Versatility the key to success

TOP DOG: Bulldog Brad Johnson in one of his 25 kicks on Saturday was best afield. Photo: GEELONG ADVERTISER  
Monday, May 27

DEMANDS are growing on the modern day footballer.

It is no longer enough that every touch be clean, every attack on the ball be without fear and every shot at goal taken as if life itself depends on it.

Having a big fella at centre half-forward that can play down back was once a bonus. Having a couple of them is now a minimum requirement.

The modern day player is expected to be able to hold his own at either end of the ground.

Versatility is the key and its importance to winning a match was plain to see at the Cattery on Saturday.

It was a day where the runners from both clubs earned their money, as Terry Wallace and Mark Thompson made move after counter-move in a bid to gain the ascendancy.

Both claimed minor victories but Wallace won the day.

There was the obvious one of relieving Kingsley Hunter of his duties after a red hot Kent Kingsley kicked three goals in the opening 12 minutes.

Then there were the inspired moves of Matthew Scarlett to attack in the third quarter and Chris Grant as a loose man in defence in the last.

At 26 points down late in the third, things were getting desperate for the Cats. Graham to defence is usually the ``we're in trouble'' barometer but with him already there, Scarlett to attack became the new distress signal.
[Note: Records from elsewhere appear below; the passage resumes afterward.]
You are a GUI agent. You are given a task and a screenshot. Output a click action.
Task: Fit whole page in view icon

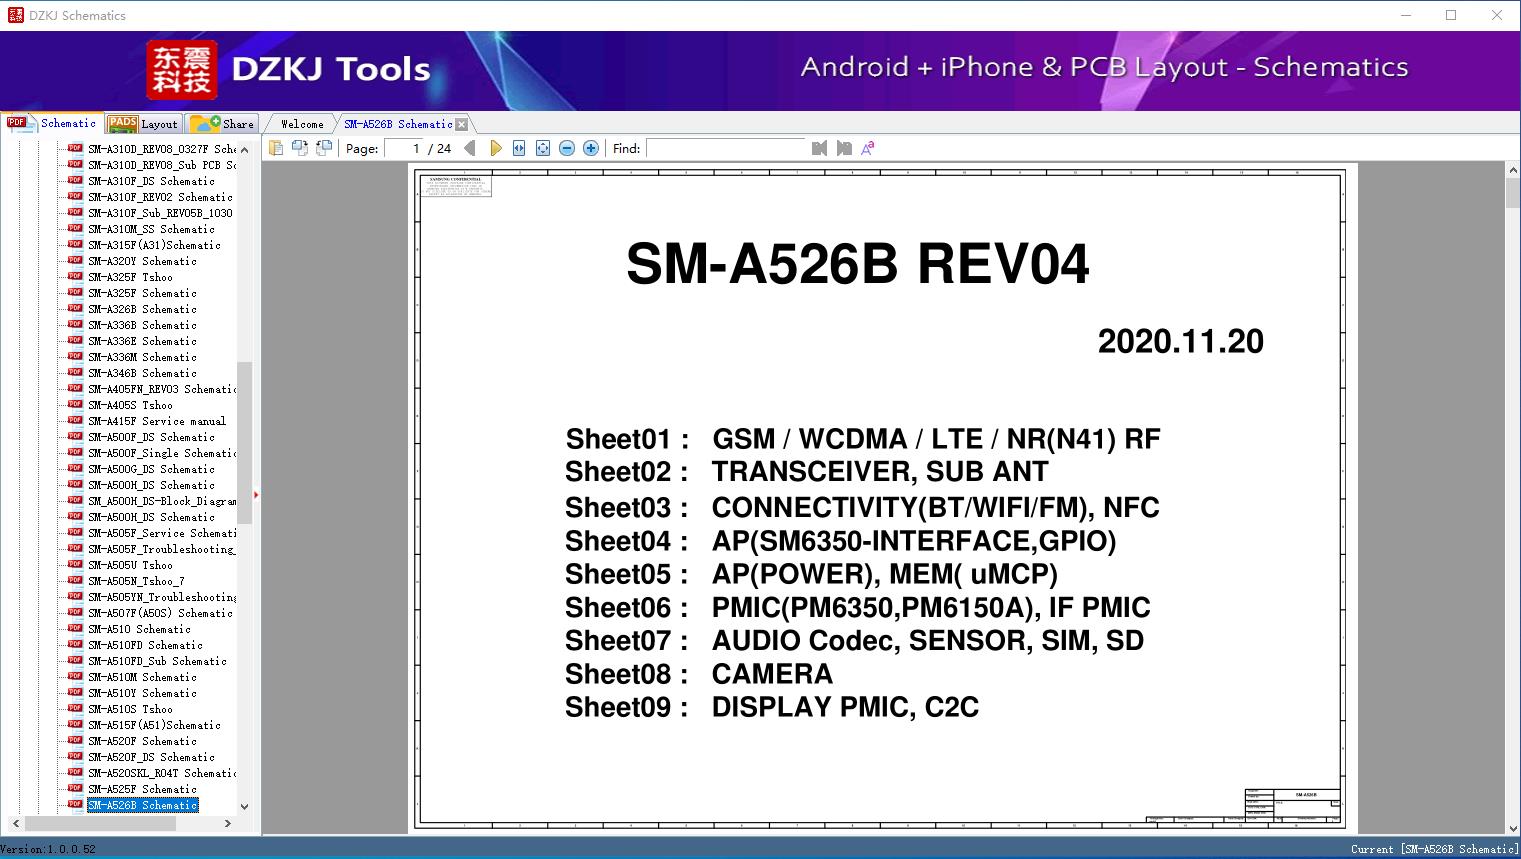pos(543,148)
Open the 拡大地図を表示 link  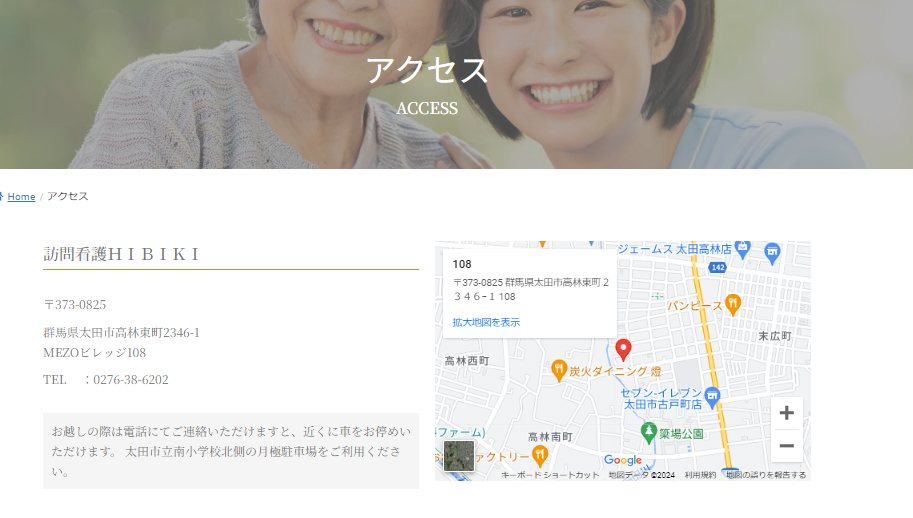[486, 322]
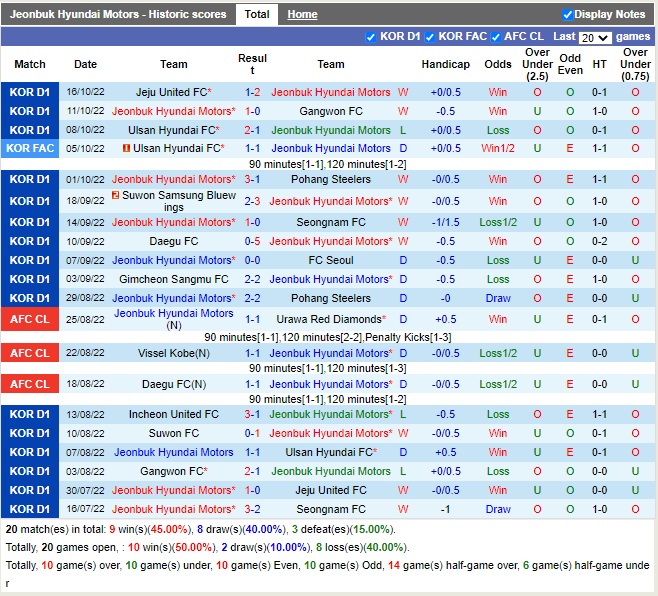Image resolution: width=658 pixels, height=596 pixels.
Task: Click red card icon beside Ulsan Hyundai FC
Action: 127,148
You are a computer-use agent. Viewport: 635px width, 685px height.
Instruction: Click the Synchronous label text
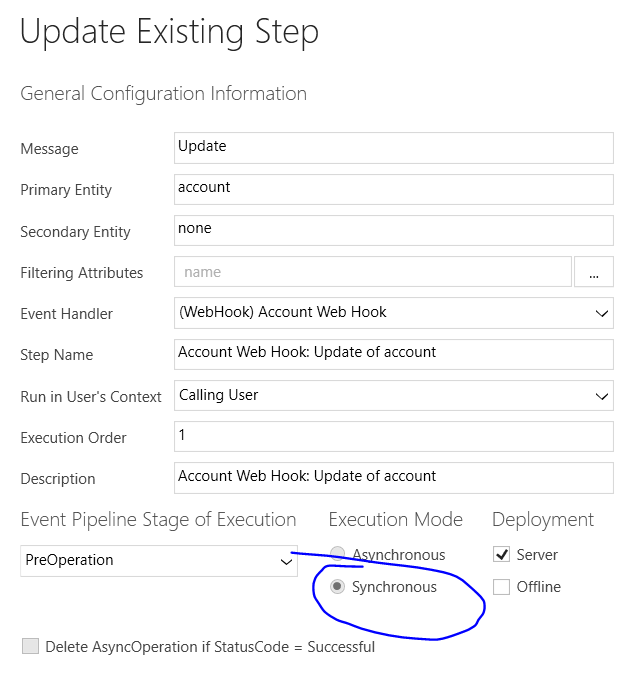pos(394,587)
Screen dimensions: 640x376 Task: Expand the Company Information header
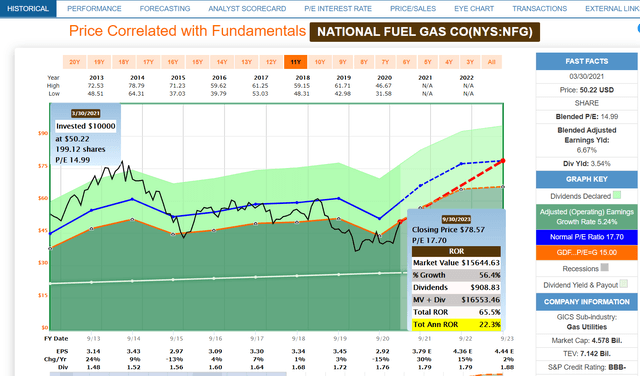click(x=587, y=302)
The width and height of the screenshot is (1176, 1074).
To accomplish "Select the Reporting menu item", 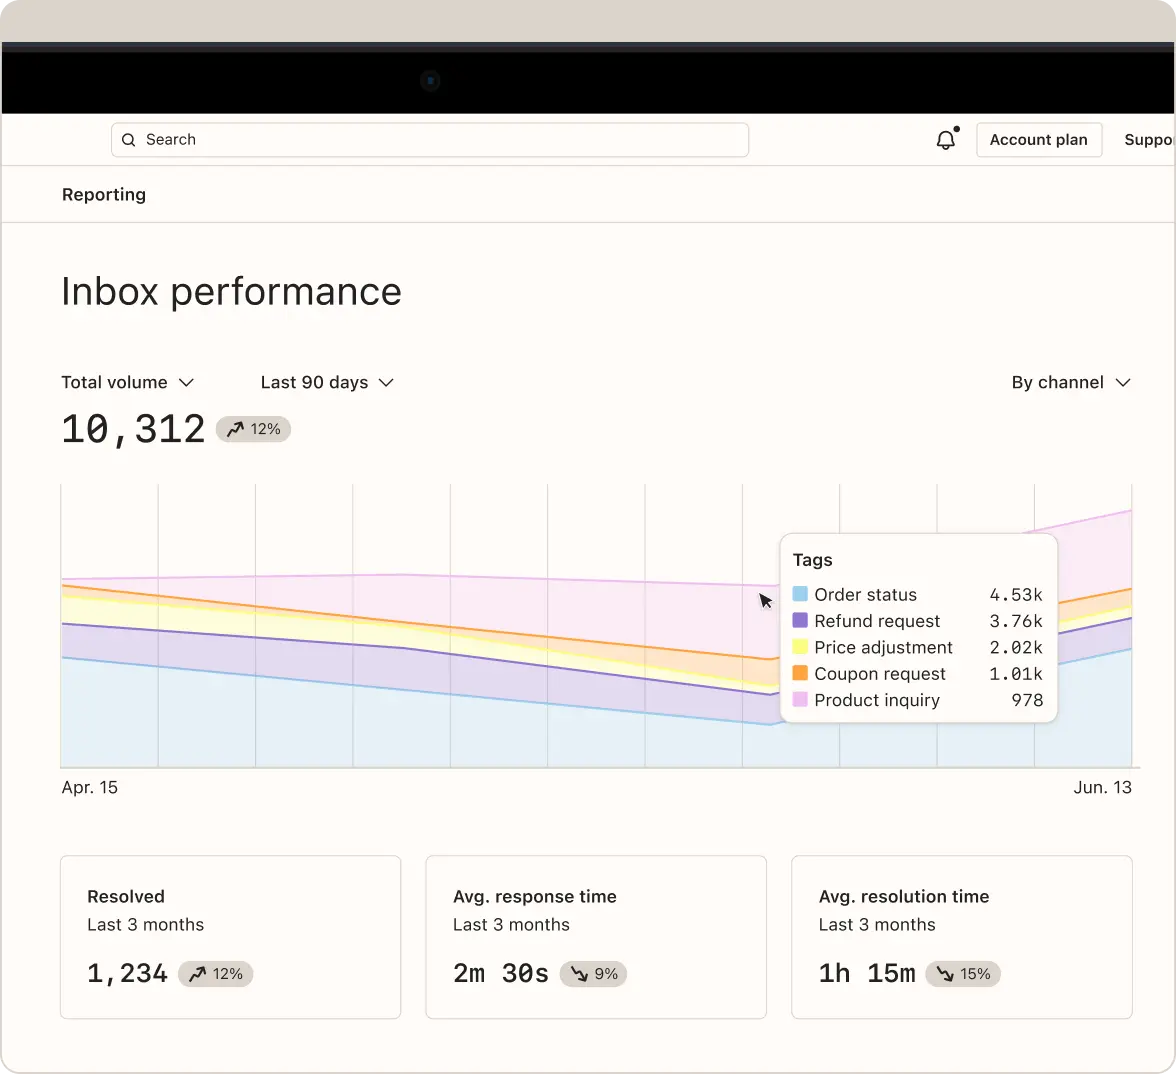I will point(104,194).
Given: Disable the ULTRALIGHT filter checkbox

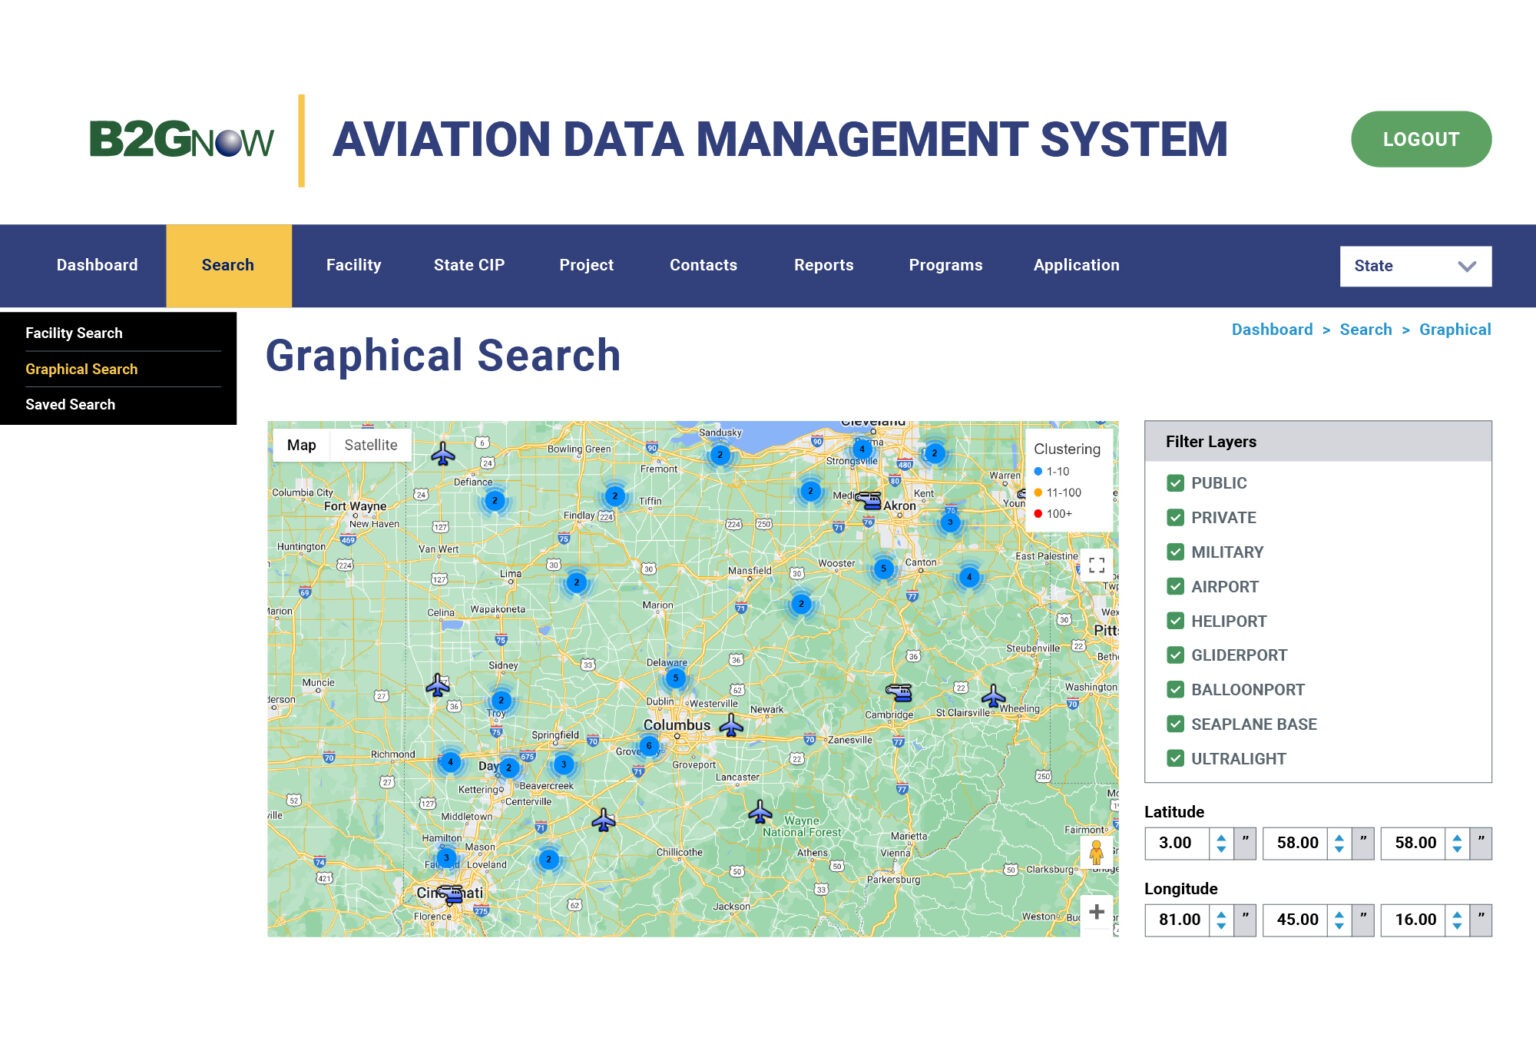Looking at the screenshot, I should click(x=1175, y=759).
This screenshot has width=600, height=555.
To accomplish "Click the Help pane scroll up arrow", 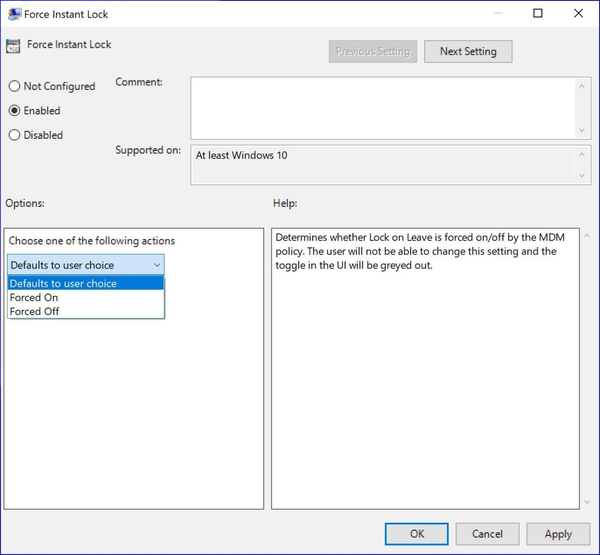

Scarlett booted two goals and shepherded through another in a five-minute burst that took the Cats to within eight points at the final change.

His opponent, Grant, was freed up to play loose across half-back in the last term in what proved a pivotal move. The skipper took six marks to shortcircuit many a Geelong attack.

Then there was best afield Brad Johnson. He was sent back to plug gaps in the first quarter as Geelong got off to a flyer with the breeze. Released forward in the second, he created havoc near goal with his skills overhead and lethal kick, finishing with six.

It was that versatility that proved the difference in the end.

``You certainly do have to be able to play anywhere now,'' Johnson said afterwards.

``That's the good thing about the under-18 competition. The coaches there understand that when you make AFL footy you have to be able to play all parts of the ground.

``The coaches at that level will teach the kids to do that. That is why a lot of our younger players can do that, because they've had that drilled into them as they've come through the junior competition.''

Two of the youngest Dogs, Robert Murphy and Lindsay Gilbee, were immobilised on the bench for most of the second half, with Steve Kretiuk injuring a groin in the warm-up.

With Johnson and Grant working wonders at both ends, you almost didn't notice them missing.